DATA TO EXAMINE >>
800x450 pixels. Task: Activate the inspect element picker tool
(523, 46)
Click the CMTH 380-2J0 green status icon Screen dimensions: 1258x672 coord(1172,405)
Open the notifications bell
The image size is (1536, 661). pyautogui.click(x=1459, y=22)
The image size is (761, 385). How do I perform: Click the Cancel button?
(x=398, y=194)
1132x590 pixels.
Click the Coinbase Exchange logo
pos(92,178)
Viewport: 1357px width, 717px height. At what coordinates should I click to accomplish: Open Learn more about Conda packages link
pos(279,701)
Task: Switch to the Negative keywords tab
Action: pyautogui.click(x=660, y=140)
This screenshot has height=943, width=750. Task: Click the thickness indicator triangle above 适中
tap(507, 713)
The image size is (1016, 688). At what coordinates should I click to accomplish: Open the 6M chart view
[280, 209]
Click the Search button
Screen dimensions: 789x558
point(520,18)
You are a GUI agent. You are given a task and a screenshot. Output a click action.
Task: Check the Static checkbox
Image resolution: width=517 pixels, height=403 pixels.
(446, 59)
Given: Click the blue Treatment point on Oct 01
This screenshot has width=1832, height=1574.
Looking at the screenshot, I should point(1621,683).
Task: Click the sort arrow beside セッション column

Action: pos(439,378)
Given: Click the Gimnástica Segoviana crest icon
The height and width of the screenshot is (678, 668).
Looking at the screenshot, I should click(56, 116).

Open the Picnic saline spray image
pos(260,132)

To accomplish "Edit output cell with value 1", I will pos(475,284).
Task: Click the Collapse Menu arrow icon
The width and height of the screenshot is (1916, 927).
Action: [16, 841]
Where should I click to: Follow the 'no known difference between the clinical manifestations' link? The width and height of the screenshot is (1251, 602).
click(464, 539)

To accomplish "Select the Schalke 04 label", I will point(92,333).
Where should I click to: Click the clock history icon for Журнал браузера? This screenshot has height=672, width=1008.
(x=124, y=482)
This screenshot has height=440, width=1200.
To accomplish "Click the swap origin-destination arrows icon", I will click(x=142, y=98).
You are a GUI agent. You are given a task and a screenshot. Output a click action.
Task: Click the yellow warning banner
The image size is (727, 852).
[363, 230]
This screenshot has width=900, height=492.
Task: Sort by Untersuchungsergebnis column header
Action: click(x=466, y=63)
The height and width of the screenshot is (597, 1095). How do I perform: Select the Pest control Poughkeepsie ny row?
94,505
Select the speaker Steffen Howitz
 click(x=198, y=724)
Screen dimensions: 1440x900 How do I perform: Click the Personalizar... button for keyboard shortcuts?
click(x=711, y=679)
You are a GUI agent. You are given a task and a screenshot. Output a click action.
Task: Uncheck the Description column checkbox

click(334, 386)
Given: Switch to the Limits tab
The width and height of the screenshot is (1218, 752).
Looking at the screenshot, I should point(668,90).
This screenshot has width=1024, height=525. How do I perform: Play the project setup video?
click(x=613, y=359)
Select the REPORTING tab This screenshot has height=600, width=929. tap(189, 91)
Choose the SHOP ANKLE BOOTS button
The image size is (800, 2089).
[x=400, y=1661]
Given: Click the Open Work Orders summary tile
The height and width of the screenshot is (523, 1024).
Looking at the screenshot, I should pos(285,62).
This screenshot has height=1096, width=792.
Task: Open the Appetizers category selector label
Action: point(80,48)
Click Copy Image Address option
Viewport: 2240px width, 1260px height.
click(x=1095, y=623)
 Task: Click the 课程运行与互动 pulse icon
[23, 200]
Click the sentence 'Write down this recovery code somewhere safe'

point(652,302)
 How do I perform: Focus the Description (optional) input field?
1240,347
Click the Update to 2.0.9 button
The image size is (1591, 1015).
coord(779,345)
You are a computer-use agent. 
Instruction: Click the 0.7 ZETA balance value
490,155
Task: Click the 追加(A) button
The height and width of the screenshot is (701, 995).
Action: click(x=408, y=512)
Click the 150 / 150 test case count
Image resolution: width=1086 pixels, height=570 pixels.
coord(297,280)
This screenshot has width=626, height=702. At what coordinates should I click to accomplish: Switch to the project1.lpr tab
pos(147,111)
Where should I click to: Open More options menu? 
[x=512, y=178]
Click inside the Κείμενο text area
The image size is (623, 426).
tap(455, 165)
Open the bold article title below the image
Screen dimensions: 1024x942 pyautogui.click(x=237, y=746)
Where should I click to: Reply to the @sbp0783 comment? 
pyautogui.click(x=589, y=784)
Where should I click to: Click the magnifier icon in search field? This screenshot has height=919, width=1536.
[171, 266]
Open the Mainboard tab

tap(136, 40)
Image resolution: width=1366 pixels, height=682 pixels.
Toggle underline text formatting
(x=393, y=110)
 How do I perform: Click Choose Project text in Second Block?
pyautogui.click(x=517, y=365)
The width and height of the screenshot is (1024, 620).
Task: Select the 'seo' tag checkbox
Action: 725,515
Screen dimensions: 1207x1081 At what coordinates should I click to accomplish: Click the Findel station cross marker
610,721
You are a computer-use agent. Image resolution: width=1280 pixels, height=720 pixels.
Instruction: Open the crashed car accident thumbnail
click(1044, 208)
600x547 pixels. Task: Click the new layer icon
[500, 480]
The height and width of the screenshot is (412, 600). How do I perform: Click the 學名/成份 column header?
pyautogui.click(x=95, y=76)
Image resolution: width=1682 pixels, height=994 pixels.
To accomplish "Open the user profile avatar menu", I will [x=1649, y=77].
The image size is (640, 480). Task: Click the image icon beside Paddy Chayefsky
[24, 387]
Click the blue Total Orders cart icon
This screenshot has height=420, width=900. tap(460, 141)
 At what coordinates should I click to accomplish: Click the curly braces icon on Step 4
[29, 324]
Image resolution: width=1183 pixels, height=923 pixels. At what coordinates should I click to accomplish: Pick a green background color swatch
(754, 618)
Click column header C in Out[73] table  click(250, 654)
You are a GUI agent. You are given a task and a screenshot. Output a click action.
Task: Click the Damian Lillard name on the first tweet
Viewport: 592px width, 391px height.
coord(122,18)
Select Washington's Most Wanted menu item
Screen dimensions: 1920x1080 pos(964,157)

TASK DESCRIPTION >> Retype the listing exactly.

EXERCISE OUTPUT >>
800x450 pixels. Task: Activate the inspect element picker tool
(523, 46)
Click the CMTH 380-2J0 green status icon Screen dimensions: 1258x672 coord(1172,405)
Open the notifications bell
The image size is (1536, 661). pyautogui.click(x=1459, y=22)
The image size is (761, 385). How do I perform: Click the Cancel button?
(x=398, y=194)
1132x590 pixels.
Click the Coinbase Exchange logo
pos(92,178)
Viewport: 1357px width, 717px height. At what coordinates should I click to accomplish: Open Learn more about Conda packages link
pos(279,701)
Task: Switch to the Negative keywords tab
Action: pyautogui.click(x=660, y=140)
This screenshot has height=943, width=750. Task: Click the thickness indicator triangle above 适中
tap(507, 713)
The image size is (1016, 688). At what coordinates should I click to accomplish: Open the 6M chart view
[280, 209]
Click the Search button
Screen dimensions: 789x558
point(520,18)
You are a GUI agent. You are given a task and a screenshot. Output a click action.
Task: Check the Static checkbox
Image resolution: width=517 pixels, height=403 pixels.
(446, 59)
Given: Click the blue Treatment point on Oct 01
This screenshot has width=1832, height=1574.
Looking at the screenshot, I should point(1621,683).
Task: Click the sort arrow beside セッション column

Action: pos(439,378)
Given: Click the Gimnástica Segoviana crest icon
The height and width of the screenshot is (678, 668).
Looking at the screenshot, I should click(56, 116).

Open the Picnic saline spray image
pos(260,132)

To accomplish "Edit output cell with value 1", I will pos(475,284).
Task: Click the Collapse Menu arrow icon
The width and height of the screenshot is (1916, 927).
Action: [16, 841]
Where should I click to: Follow the 'no known difference between the clinical manifestations' link? The width and height of the screenshot is (1251, 602).
click(464, 539)

To accomplish "Select the Schalke 04 label", I will point(92,333).
Where should I click to: Click the clock history icon for Журнал браузера? This screenshot has height=672, width=1008.
(x=124, y=482)
This screenshot has height=440, width=1200.
To accomplish "Click the swap origin-destination arrows icon", I will click(x=142, y=98).
You are a GUI agent. You are given a task and a screenshot. Output a click action.
Task: Click the yellow warning banner
The image size is (727, 852).
[363, 230]
This screenshot has width=900, height=492.
Task: Sort by Untersuchungsergebnis column header
Action: click(x=466, y=63)
The height and width of the screenshot is (597, 1095). How do I perform: Select the Pest control Poughkeepsie ny row?
94,505
Select the speaker Steffen Howitz
 click(x=198, y=724)
Screen dimensions: 1440x900 How do I perform: Click the Personalizar... button for keyboard shortcuts?
click(x=711, y=679)
You are a GUI agent. You are given a task and a screenshot. Output a click action.
Task: Uncheck the Description column checkbox

click(334, 386)
Given: Switch to the Limits tab
The width and height of the screenshot is (1218, 752).
Looking at the screenshot, I should point(668,90).
This screenshot has width=1024, height=525. How do I perform: Play the project setup video?
click(x=613, y=359)
Select the REPORTING tab This screenshot has height=600, width=929. tap(189, 91)
Choose the SHOP ANKLE BOOTS button
The image size is (800, 2089).
[x=400, y=1661]
Given: Click the Open Work Orders summary tile
The height and width of the screenshot is (523, 1024).
Looking at the screenshot, I should pos(285,62).
This screenshot has height=1096, width=792.
Task: Open the Appetizers category selector label
Action: point(80,48)
Click Copy Image Address option
Viewport: 2240px width, 1260px height.
click(x=1095, y=623)
 Task: Click the 课程运行与互动 pulse icon
[23, 200]
Click the sentence 'Write down this recovery code somewhere safe'

point(652,302)
 How do I perform: Focus the Description (optional) input field?
1240,347
Click the Update to 2.0.9 button
The image size is (1591, 1015).
coord(779,345)
You are a computer-use agent. 
Instruction: Click the 0.7 ZETA balance value
490,155
Task: Click the 追加(A) button
The height and width of the screenshot is (701, 995).
Action: click(x=408, y=512)
Click the 150 / 150 test case count
Image resolution: width=1086 pixels, height=570 pixels.
coord(297,280)
This screenshot has width=626, height=702. At what coordinates should I click to accomplish: Switch to the project1.lpr tab
pos(147,111)
Where should I click to: Open More options menu? 
[x=512, y=178]
Click inside the Κείμενο text area
The image size is (623, 426).
tap(455, 165)
Open the bold article title below the image
Screen dimensions: 1024x942 pyautogui.click(x=237, y=746)
Where should I click to: Reply to the @sbp0783 comment? 
pyautogui.click(x=589, y=784)
Where should I click to: Click the magnifier icon in search field? This screenshot has height=919, width=1536.
[171, 266]
Open the Mainboard tab

tap(136, 40)
Image resolution: width=1366 pixels, height=682 pixels.
Toggle underline text formatting
(x=393, y=110)
 How do I perform: Click Choose Project text in Second Block?
pyautogui.click(x=517, y=365)
The width and height of the screenshot is (1024, 620).
Task: Select the 'seo' tag checkbox
Action: 725,515
Screen dimensions: 1207x1081 At what coordinates should I click to accomplish: Click the Findel station cross marker
610,721
You are a computer-use agent. Image resolution: width=1280 pixels, height=720 pixels.
Instruction: Open the crashed car accident thumbnail
click(1044, 208)
600x547 pixels. Task: Click the new layer icon
[500, 480]
The height and width of the screenshot is (412, 600). How do I perform: Click the 學名/成份 column header?
pyautogui.click(x=95, y=76)
Image resolution: width=1682 pixels, height=994 pixels.
To accomplish "Open the user profile avatar menu", I will [x=1649, y=77].
The image size is (640, 480). Task: Click the image icon beside Paddy Chayefsky
[24, 387]
Click the blue Total Orders cart icon
This screenshot has height=420, width=900. tap(460, 141)
 At what coordinates should I click to accomplish: Click the curly braces icon on Step 4
[29, 324]
Image resolution: width=1183 pixels, height=923 pixels. At what coordinates should I click to accomplish: Pick a green background color swatch
(754, 618)
Click column header C in Out[73] table  click(250, 654)
You are a GUI agent. You are given a task and a screenshot. Output a click action.
Task: Click the Damian Lillard name on the first tweet
Viewport: 592px width, 391px height.
coord(122,18)
Select Washington's Most Wanted menu item
Screen dimensions: 1920x1080 pos(964,157)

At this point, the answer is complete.